[Guilty Gear] Covalent Bonds, Part II

Jul 22, 2010 20:59

Title: Covalent Bonds, or The Absolutely Necessary GG College AU Fic with a Bad Title
Fandom: Guilty Gear
Part: 2 of ?
Pairing: mild Sol-Ky distillate, smells distinctly of black tea and brimstone (handle with care, extremely flammable)
Rating: PG-13
Warnings: college-AU, humor/parody/crack
Notes: This was born from the idea that Sol would make the best, worst, scariest college professor who ever lived. And possibly that avatar that has Sol in a labcoat and fuzzy slippers. XD Of course, where he goes, Ky can't be far. In other words, my pitch to do something with the ill-reputed high school/college AU genre.

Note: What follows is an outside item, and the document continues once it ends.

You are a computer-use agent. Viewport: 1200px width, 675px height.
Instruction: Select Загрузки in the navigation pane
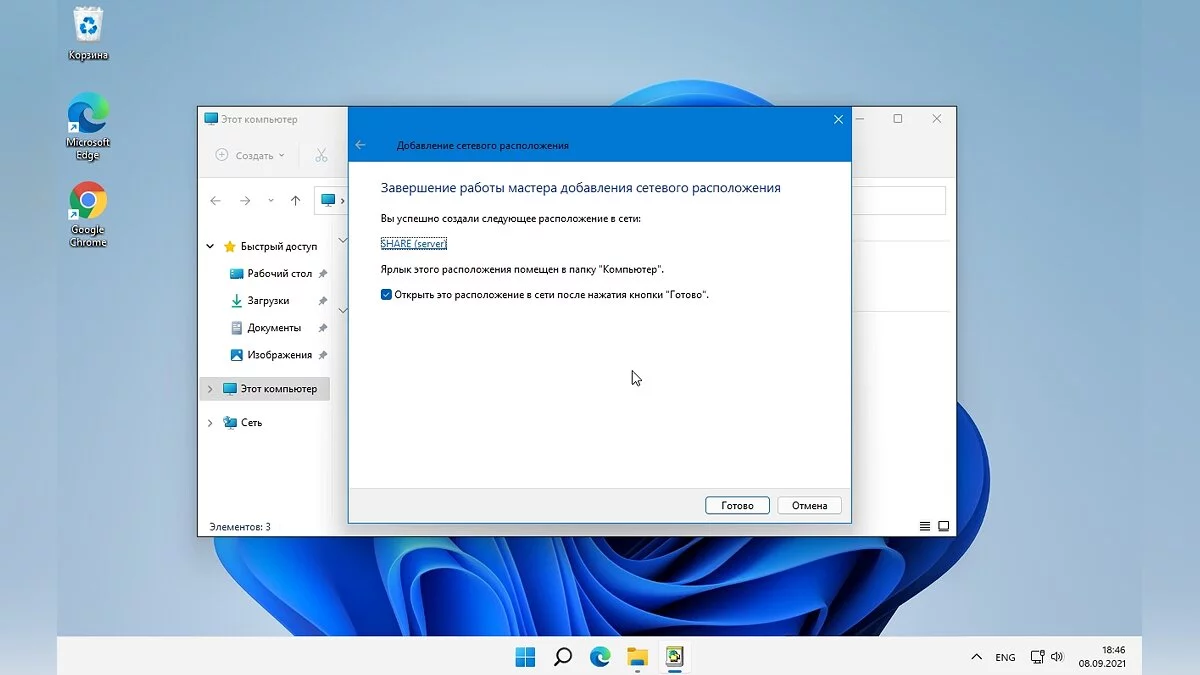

Summary: Sol is your not-so everyday mad science professor, and he hates the universe. That is, until he meets-- Well, no. He's still going to hate the universe. He will, however, be forced into grudging coexistence with it.

Part I | Part II | Part III | Part IV | Part V | Part VI



Covalent Bonds
or The Absolutely Necessary GG College AU Fic with a Bad Title
Part II

When William Shakespeare sat down in front of his stack of parchment, dipped the quill, paused to adjust his ruff and inform his wife about the extremely distracting fashions of the day, and then penned the immortal line, "Hell is empty and all the devils are here," Sol was pretty sure that he'd been talking about the inside of a college classroom.

A college classroom filled with the napalm-thickness of fruity Jennifer Lopez scents mingling with "it's totally not CFC, honest" male deodorants, the noise of two dozen simultaneous and equally inane cell phone conversations (not always conducted by separate people), approximately twenty-five guys and fifteen girls who thought wearing their pants around their knees or T-shirts emblazoned with "Pop My Cherry" made them appear more adult, and the overall atmosphere of long-suffering disdain distilled from the minds of over five dozen students who were hoping to just get this over with and be allowed to return to whatever faculty they'd been so cruelly thrust from in order to fulfill the general requirements of their curriculum.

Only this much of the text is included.